### Dataset entries:

• • • • • • •

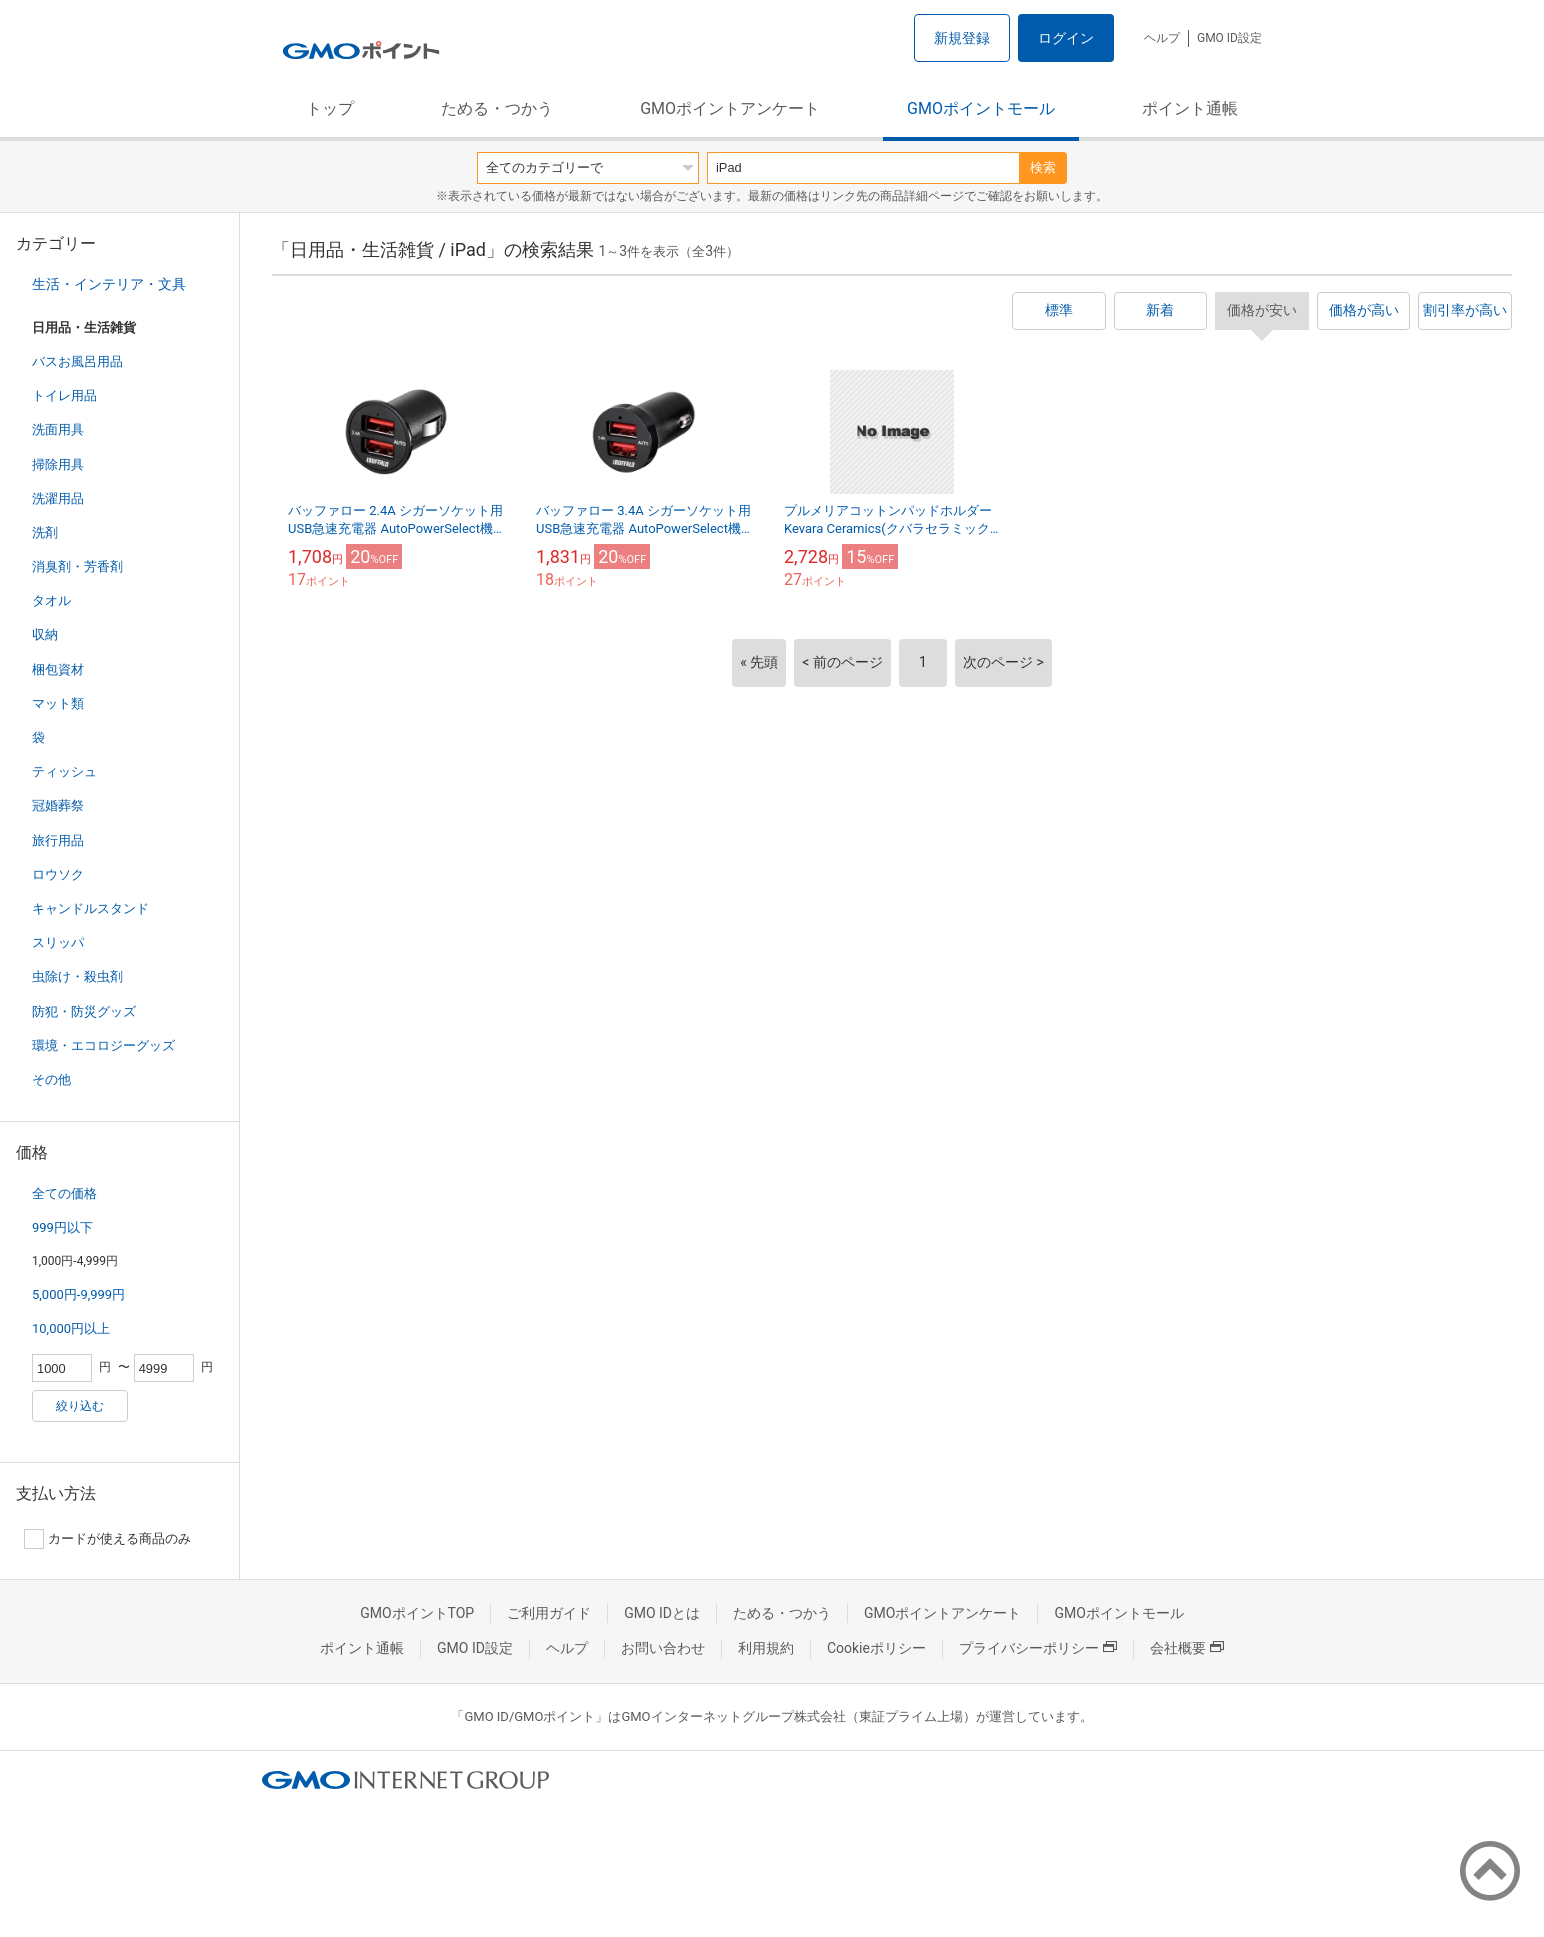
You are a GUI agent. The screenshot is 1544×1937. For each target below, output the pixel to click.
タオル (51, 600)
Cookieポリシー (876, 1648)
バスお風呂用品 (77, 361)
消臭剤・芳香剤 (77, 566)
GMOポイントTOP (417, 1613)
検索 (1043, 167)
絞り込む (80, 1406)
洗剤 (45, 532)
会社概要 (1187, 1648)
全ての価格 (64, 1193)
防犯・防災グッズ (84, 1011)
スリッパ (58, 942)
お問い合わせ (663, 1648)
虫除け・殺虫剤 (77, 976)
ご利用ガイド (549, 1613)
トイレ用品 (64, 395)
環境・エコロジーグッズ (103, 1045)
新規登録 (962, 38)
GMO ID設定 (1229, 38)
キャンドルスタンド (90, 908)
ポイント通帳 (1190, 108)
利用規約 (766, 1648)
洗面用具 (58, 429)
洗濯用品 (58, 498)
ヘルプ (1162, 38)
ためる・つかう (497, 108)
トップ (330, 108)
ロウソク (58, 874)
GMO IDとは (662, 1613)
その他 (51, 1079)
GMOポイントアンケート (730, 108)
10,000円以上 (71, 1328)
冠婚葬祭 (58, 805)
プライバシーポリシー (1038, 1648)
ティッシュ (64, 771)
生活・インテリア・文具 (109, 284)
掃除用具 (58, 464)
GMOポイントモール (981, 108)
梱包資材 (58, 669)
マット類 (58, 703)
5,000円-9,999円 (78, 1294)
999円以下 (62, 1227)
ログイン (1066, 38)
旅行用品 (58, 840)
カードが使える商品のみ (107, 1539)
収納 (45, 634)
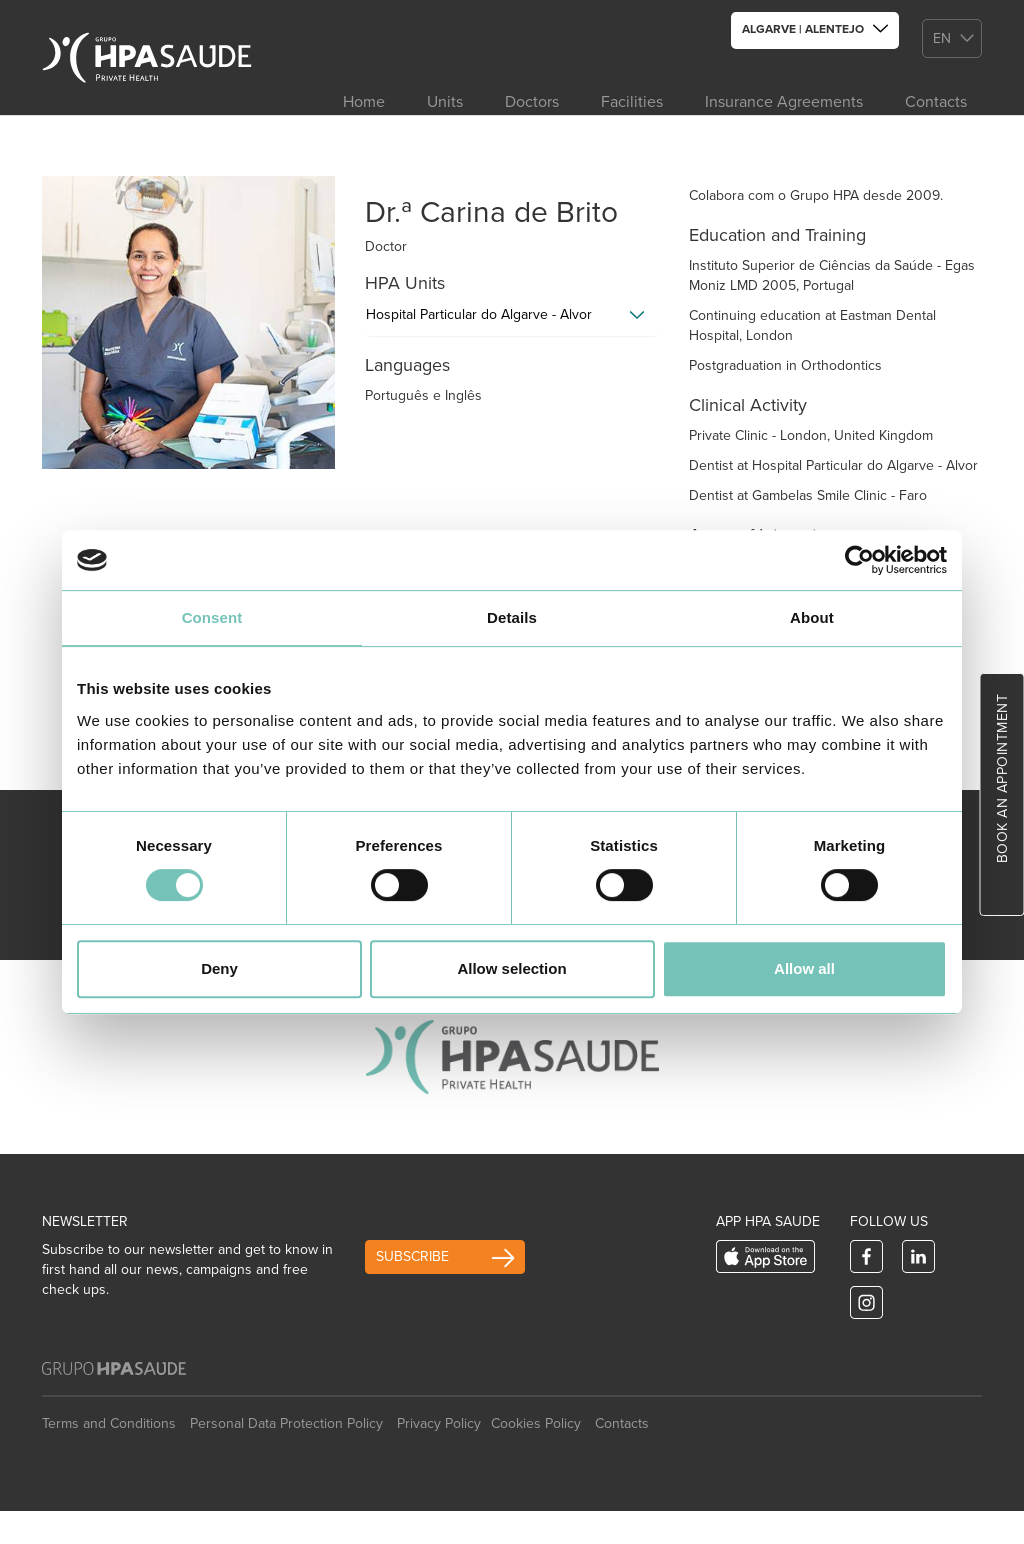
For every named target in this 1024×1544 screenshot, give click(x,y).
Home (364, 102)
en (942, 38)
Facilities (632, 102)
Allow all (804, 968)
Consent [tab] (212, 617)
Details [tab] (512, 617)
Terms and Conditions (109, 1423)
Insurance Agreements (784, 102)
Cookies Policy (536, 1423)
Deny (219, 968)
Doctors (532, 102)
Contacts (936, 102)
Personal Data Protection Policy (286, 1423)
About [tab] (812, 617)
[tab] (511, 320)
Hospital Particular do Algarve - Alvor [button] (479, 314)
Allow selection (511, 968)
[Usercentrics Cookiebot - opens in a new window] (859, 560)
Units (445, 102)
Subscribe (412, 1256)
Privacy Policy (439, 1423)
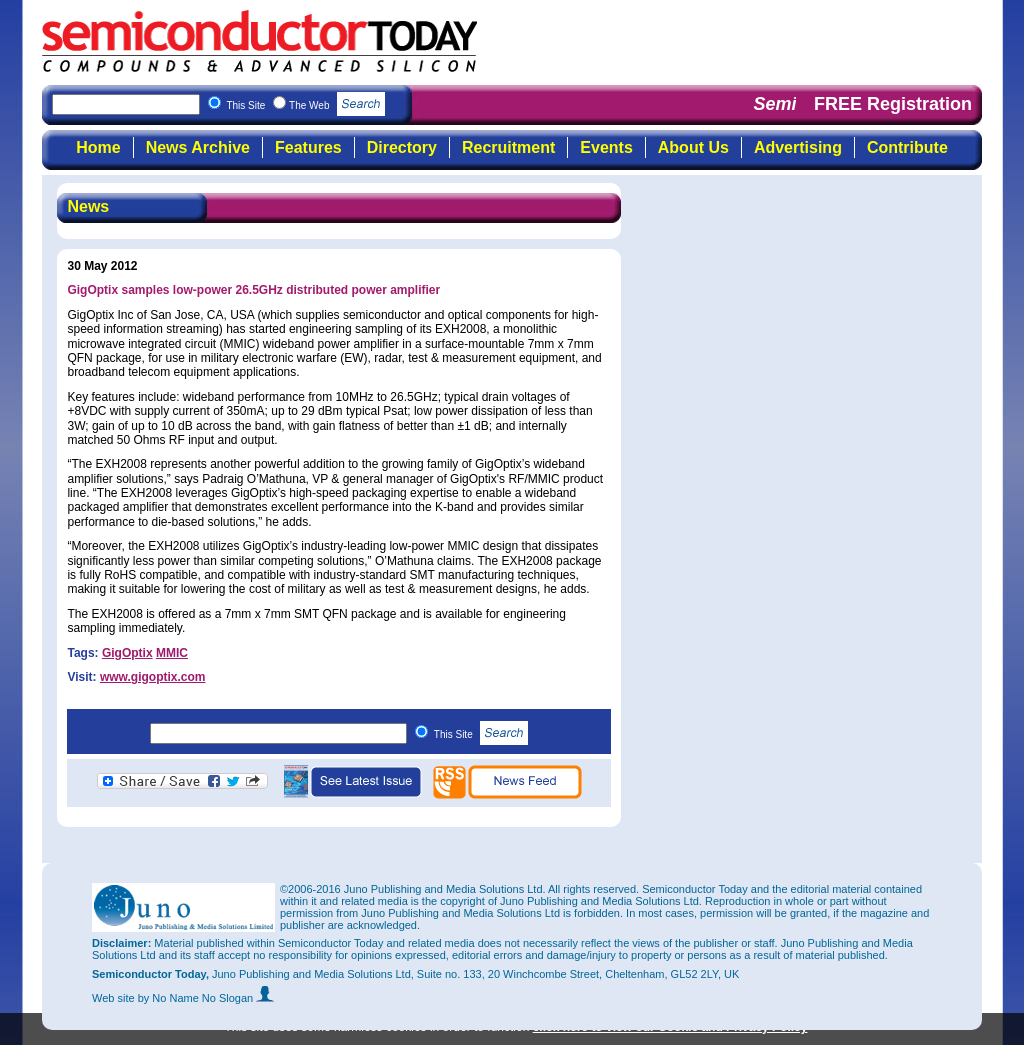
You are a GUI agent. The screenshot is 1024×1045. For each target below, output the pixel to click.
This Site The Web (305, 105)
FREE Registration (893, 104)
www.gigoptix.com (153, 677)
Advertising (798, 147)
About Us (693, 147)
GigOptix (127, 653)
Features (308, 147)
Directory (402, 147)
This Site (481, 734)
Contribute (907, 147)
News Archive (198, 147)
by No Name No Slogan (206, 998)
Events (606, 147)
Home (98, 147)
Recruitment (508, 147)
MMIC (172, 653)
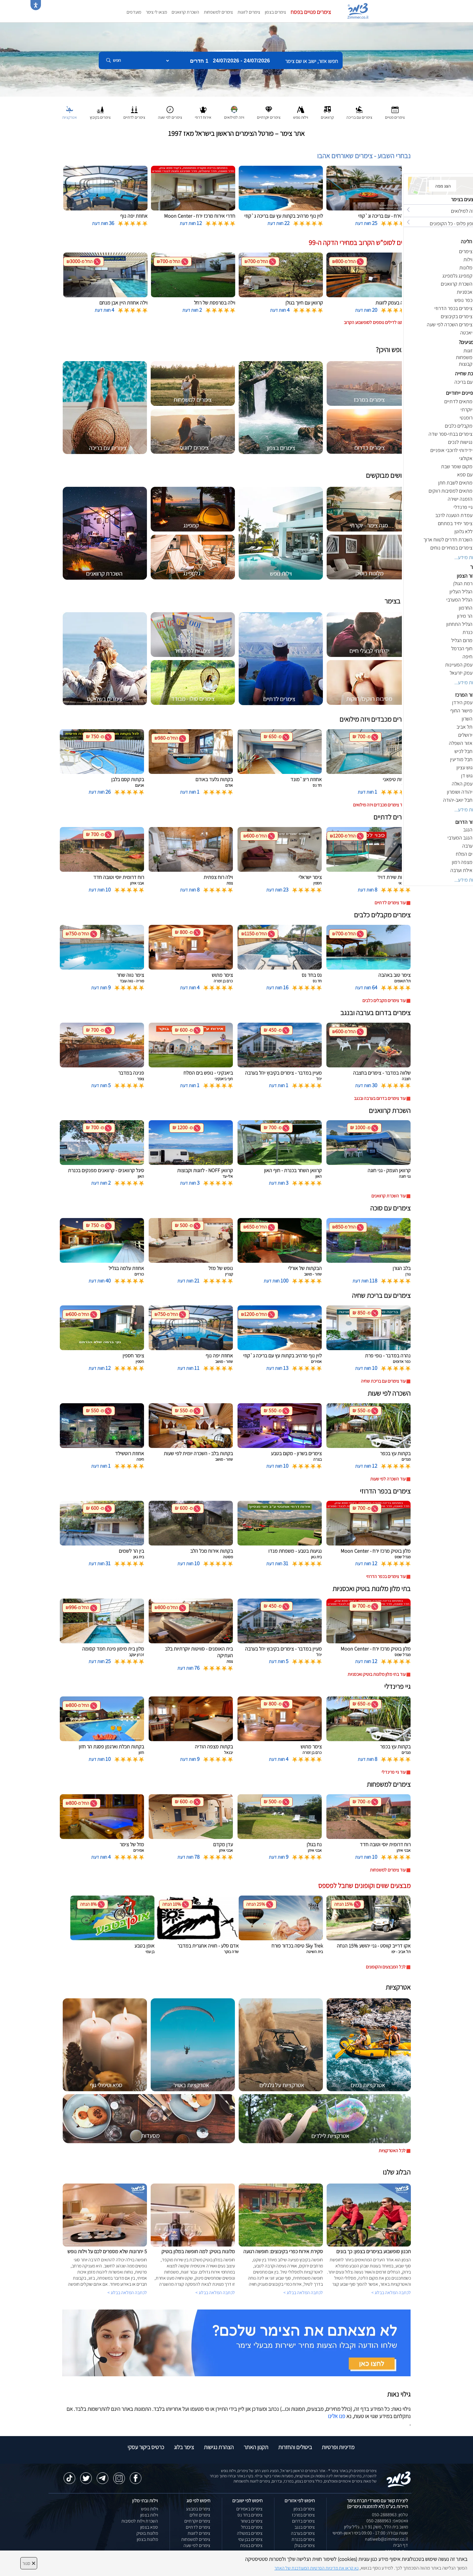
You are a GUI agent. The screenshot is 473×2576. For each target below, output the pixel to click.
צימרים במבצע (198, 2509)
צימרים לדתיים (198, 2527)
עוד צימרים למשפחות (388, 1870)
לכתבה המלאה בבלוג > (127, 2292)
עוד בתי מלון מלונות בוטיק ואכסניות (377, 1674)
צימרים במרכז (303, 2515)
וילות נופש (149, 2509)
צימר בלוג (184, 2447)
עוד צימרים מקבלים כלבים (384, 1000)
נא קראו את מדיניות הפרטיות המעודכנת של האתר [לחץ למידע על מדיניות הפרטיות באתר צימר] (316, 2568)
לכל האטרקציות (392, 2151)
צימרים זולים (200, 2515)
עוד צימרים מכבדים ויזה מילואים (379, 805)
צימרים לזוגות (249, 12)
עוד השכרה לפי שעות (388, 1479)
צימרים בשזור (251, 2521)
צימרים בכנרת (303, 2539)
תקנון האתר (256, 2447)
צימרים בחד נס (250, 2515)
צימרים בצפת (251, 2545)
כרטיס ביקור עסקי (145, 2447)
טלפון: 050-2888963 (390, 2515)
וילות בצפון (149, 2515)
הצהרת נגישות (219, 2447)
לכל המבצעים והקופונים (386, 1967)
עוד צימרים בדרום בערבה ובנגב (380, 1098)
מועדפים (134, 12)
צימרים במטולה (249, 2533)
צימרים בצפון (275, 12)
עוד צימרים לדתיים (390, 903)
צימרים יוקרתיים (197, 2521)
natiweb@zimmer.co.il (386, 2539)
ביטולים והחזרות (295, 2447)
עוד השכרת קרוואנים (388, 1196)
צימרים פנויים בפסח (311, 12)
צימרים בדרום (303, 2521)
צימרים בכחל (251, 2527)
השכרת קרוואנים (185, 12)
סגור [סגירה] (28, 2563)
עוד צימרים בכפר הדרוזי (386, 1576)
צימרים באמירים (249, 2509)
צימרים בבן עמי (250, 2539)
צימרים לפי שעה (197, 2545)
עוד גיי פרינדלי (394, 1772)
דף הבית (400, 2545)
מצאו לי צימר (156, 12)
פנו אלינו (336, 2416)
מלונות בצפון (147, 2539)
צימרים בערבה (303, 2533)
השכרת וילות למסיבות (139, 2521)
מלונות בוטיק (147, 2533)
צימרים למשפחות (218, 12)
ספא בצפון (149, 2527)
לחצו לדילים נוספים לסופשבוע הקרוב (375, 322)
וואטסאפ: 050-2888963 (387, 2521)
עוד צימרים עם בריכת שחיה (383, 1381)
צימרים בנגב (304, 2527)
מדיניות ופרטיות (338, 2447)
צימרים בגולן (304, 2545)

• • • • • • •

### Problem to work on:
Reproduce everything from the line containing "収納 (45, 634)" down to the line containing "צימרים לזוגות (249, 12)", with "Subscribe" replaced by "Sign up" and nothing else changed. Include only those lines, and leave out the pictures.

### Solution below:
収納 (45, 634)
For every named target in this 1024×1544 screenshot, give click(x,y).
Home (364, 102)
en (942, 38)
Facilities (632, 102)
Allow all (804, 968)
Consent [tab] (212, 617)
Details [tab] (512, 617)
Terms and Conditions (109, 1423)
Insurance Agreements (784, 102)
Cookies Policy (536, 1423)
Deny (219, 968)
Doctors (532, 102)
Contacts (936, 102)
Personal Data Protection Policy (286, 1423)
About [tab] (812, 617)
[tab] (511, 320)
Hospital Particular do Algarve - Alvor [button] (479, 314)
Allow selection (511, 968)
[Usercentrics Cookiebot - opens in a new window] (859, 560)
Units (445, 102)
Sign up (412, 1256)
Privacy Policy (439, 1423)
You are a GUI agent. The screenshot is 1024×1045. For each target below, output the pixel to click.
This Site The Web (305, 105)
FREE Registration (893, 104)
www.gigoptix.com (153, 677)
Advertising (798, 147)
About Us (693, 147)
GigOptix (127, 653)
Features (308, 147)
Directory (402, 147)
This Site (481, 734)
Contribute (907, 147)
News Archive (198, 147)
by No Name No Slogan (206, 998)
Events (606, 147)
Home (98, 147)
Recruitment (508, 147)
MMIC (172, 653)
You are a GUI agent. The screenshot is 473×2576. For each target below, output the pixel to click.
צימרים במבצע (198, 2509)
צימרים לדתיים (198, 2527)
עוד צימרים למשפחות (388, 1870)
לכתבה המלאה בבלוג > (127, 2292)
עוד בתי מלון מלונות בוטיק ואכסניות (377, 1674)
צימרים במרכז (303, 2515)
וילות נופש (149, 2509)
צימר בלוג (184, 2447)
עוד צימרים מקבלים כלבים (384, 1000)
נא קראו את מדיניות הפרטיות המעודכנת של האתר [לחץ למידע על מדיניות הפרטיות באתר צימר] (316, 2568)
לכל האטרקציות (392, 2151)
צימרים זולים (200, 2515)
עוד צימרים מכבדים ויזה מילואים (379, 805)
צימרים לזוגות (249, 12)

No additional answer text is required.